Oft gehört zur Produktarbeit auch ein gewisser Mut zur Vereinfachung. Natürlich hängt an dem Ergebnis „Kind in Owabi kann Schule besuchen“ noch viel mehr als nur ein fertiges Gebäude, ein Lehrer mit Gehalt und einige Bücher, Hefte und Stifte. Die Hintergründe in einer Spendenbitte in ihrer ganzen Komplexität zu erläutern, ist aber nicht zielführend. Stattdessen kann man daraus wiederum eigene Spendenprodukte entwickeln, in denen es beispielsweise um Information und Aufklärung oder um Gesundheitsthemen geht.
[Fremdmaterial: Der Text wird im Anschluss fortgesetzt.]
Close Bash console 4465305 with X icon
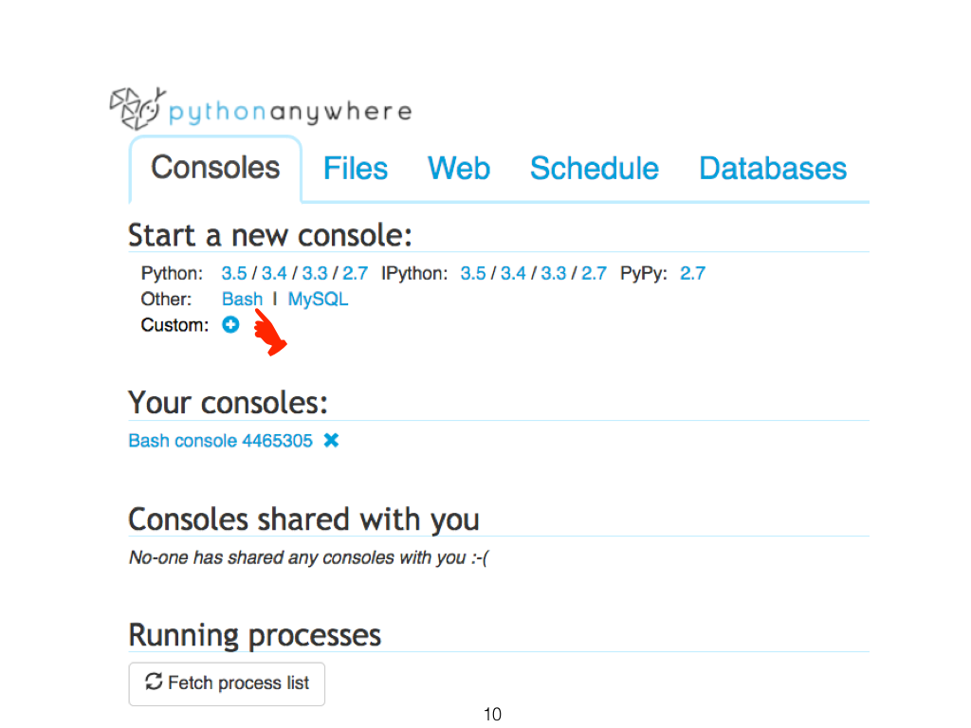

„Bei uns ist das alles ein bisschen komplizierter“

Denken Sie jetzt vielleicht. Das kann gut sein. Aber wenn es uns gemeinsam nicht gelingt, Ihr Vorhaben und den entsprechenden Finanzierungsbedarf auf eine vergleichbare Liste an Spendenvorschlägen herunterzubrechen, dann liegen die Probleme in Ihrer Organisation wahrscheinlich tiefer. Auch daran kann und sollte man arbeiten.

Spendenprodukte bei Bauprojekten

Ein Sonderfall sind übrigens Bauprojekte. Hier bieten sich oft so genannte Capital Campaigns an – also Fundraisingkampagnen, die auf das Einsammeln einer großen Gesamtsumme abzielen. Sie wird in der Kommunikation als großes gemeinsames Ziel vorgegeben.

Auch hier ist es aber möglich und in den meisten Fällen auch ratsam, konkrete und überschaubare Spendenprodukte zu entwickeln. Manchmal sind die Spendensummen dann eher symbolisch zu verstehen. Hier ein fiktives Beispiel für den Bau eines Hospizes:

  • Wer 25 Euro spendet, finanziert einen Baustein.
  • Eine Spende von 120 Euro finanziert einen Tisch im Angehörigen-Café.
  • Wenn ein Großspender oder ein Unternehmen 100.000 Euro spendet, finanziert es damit Bau und Ausstattung eines ganzen Begegnungsraums.

Optisch lassen sich Capital Campaigns beispielsweise so darstellen:

Unterstützen Sie uns mit einer Spende!
25 € = ein Baustein5%
5%
120 € = Tisch & Stühle im Angehörigen-Café25%
25%
100.000 € = Kompletter Bau & Ausstattung eines Raumes80%
80%

An die Spendenhöhe kann eine Organisation übrigens auch Incentives knüpfen – den Namen des Spenders auf einem Baustein innerhalb der „Spenderwand“ im Eingang, eine Plakette auf einer Bank im Garten des fertigen Gebäudes, ein Baustein mit Namensplakette, den der Spender nach Hause geschickt bekommt.

Produktarbeit: Maßnahme #1

Eine solide Produktarbeit sollte eine der ersten Maßnahmen sein, die beim Aufbau eines systematischen und professionellen Fundraisings oder bei der Umsetzung einer Fundraisingkampagne auf der Liste stehen. Wer hier gründlich arbeitet, kann auf die Ergebnisse immer wieder zurückgreifen: Bei der Konzeption und Umsetzung eines Mailings, einer Großspenderbroschüre, eines Grundsatz-Spendenflyers, der Website usw. Die eigenen Spendenprodukte sauber zu entwickeln, spart später bei der Erstellung konkreter Fundraisingmaßnahmen nicht nur Zeit, sondern auch immer wieder neu aufflammende interne Diskussionen.